■ EXERCISE AIM: From the listing below, extract every line containing "click".

-- Opening Marker --

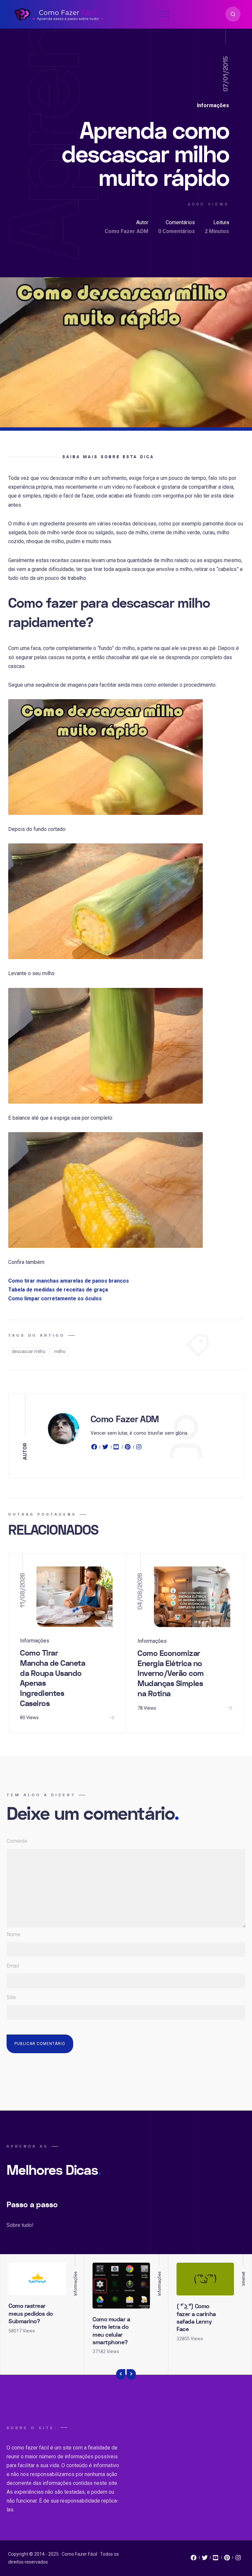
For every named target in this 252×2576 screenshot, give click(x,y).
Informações (213, 105)
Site (11, 1997)
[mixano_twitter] (205, 2559)
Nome (13, 1934)
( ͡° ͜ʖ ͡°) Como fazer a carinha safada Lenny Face (196, 2317)
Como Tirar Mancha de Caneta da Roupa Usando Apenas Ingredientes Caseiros (52, 1678)
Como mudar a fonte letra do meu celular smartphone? (111, 2331)
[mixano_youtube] (216, 2559)
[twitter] (105, 1448)
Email (13, 1966)
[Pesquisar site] (233, 14)
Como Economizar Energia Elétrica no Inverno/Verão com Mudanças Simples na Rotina (170, 1673)
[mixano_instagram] (238, 2559)
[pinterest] (128, 1448)
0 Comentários (176, 231)
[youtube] (116, 1448)
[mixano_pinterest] (227, 2559)
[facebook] (95, 1448)
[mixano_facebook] (194, 2559)
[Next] (131, 2374)
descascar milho (29, 1351)
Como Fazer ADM (126, 231)
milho (60, 1351)
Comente (17, 1841)
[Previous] (120, 2374)
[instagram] (139, 1448)
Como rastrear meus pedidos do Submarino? (31, 2314)
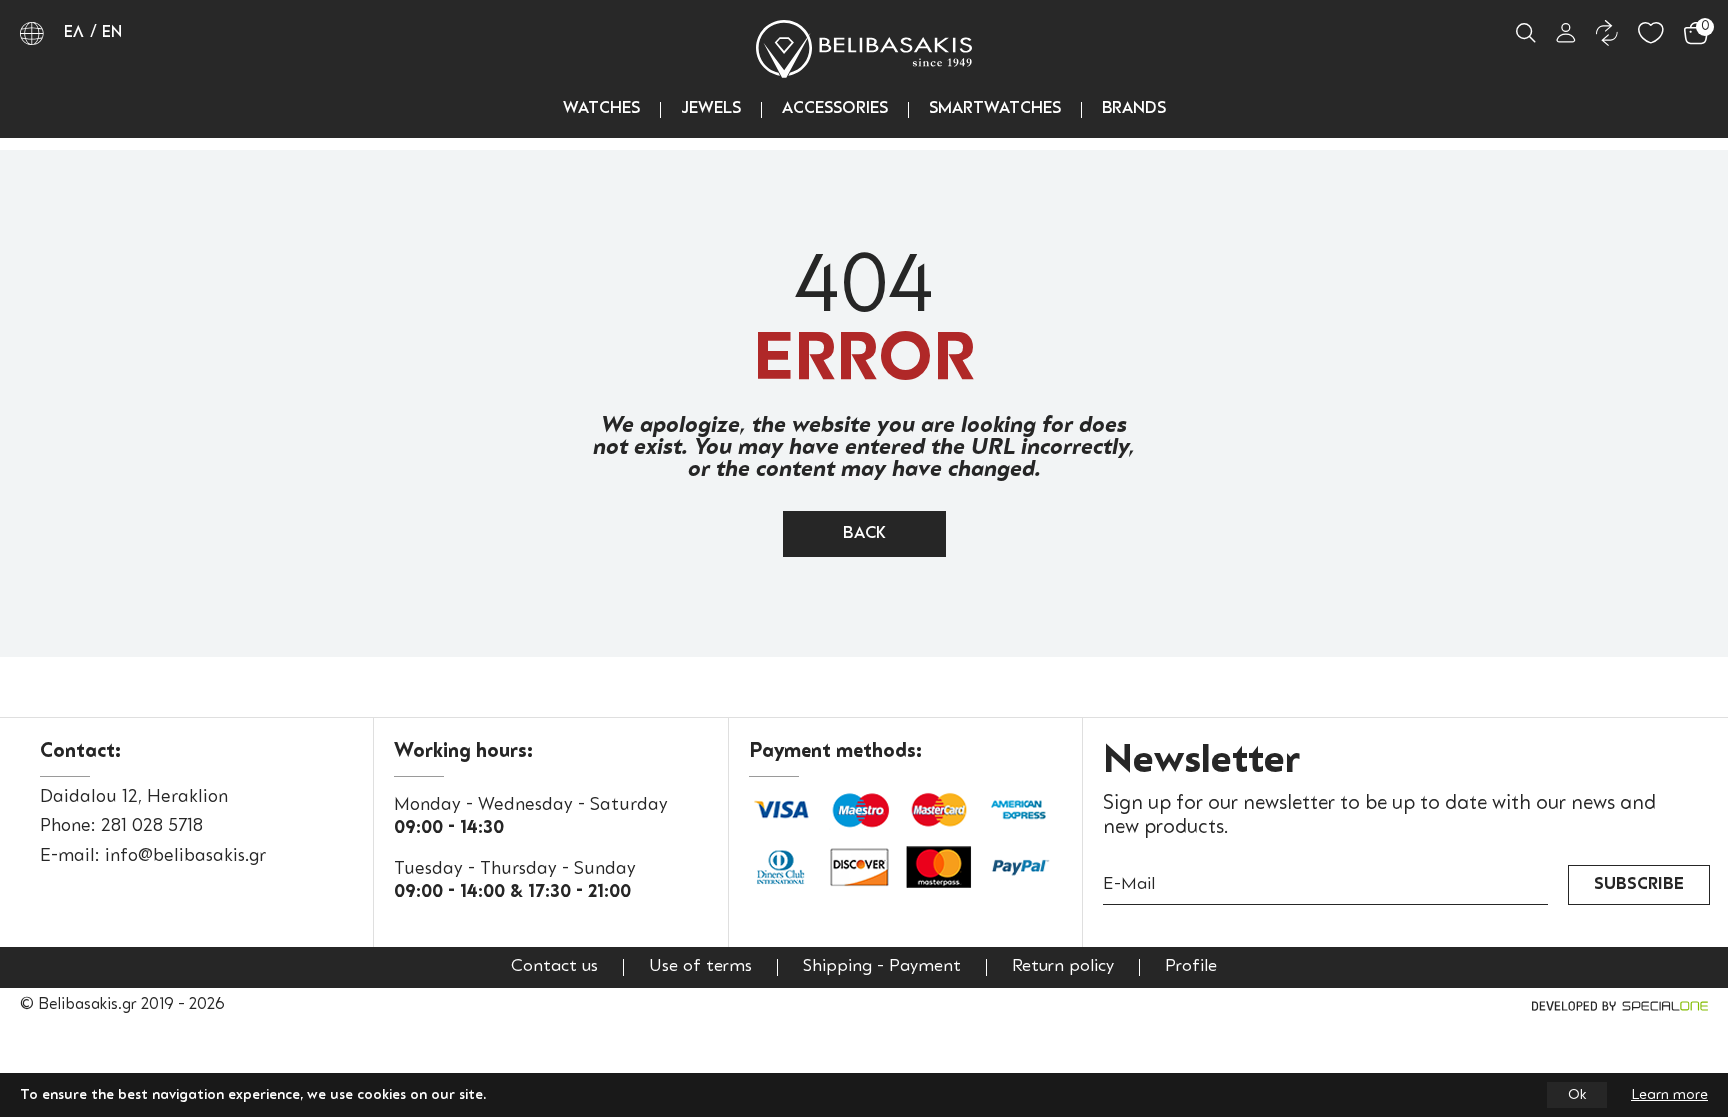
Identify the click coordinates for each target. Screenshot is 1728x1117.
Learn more (1669, 1095)
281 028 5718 (152, 826)
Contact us (554, 967)
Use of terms (700, 967)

-- Closing Marker --

■ RESPONSE TO THE TASK:
For every named target in this 252×2576 screenshot, give click(x,y).
Identify the click coordinates for each target. Screenshot is 1728x1117.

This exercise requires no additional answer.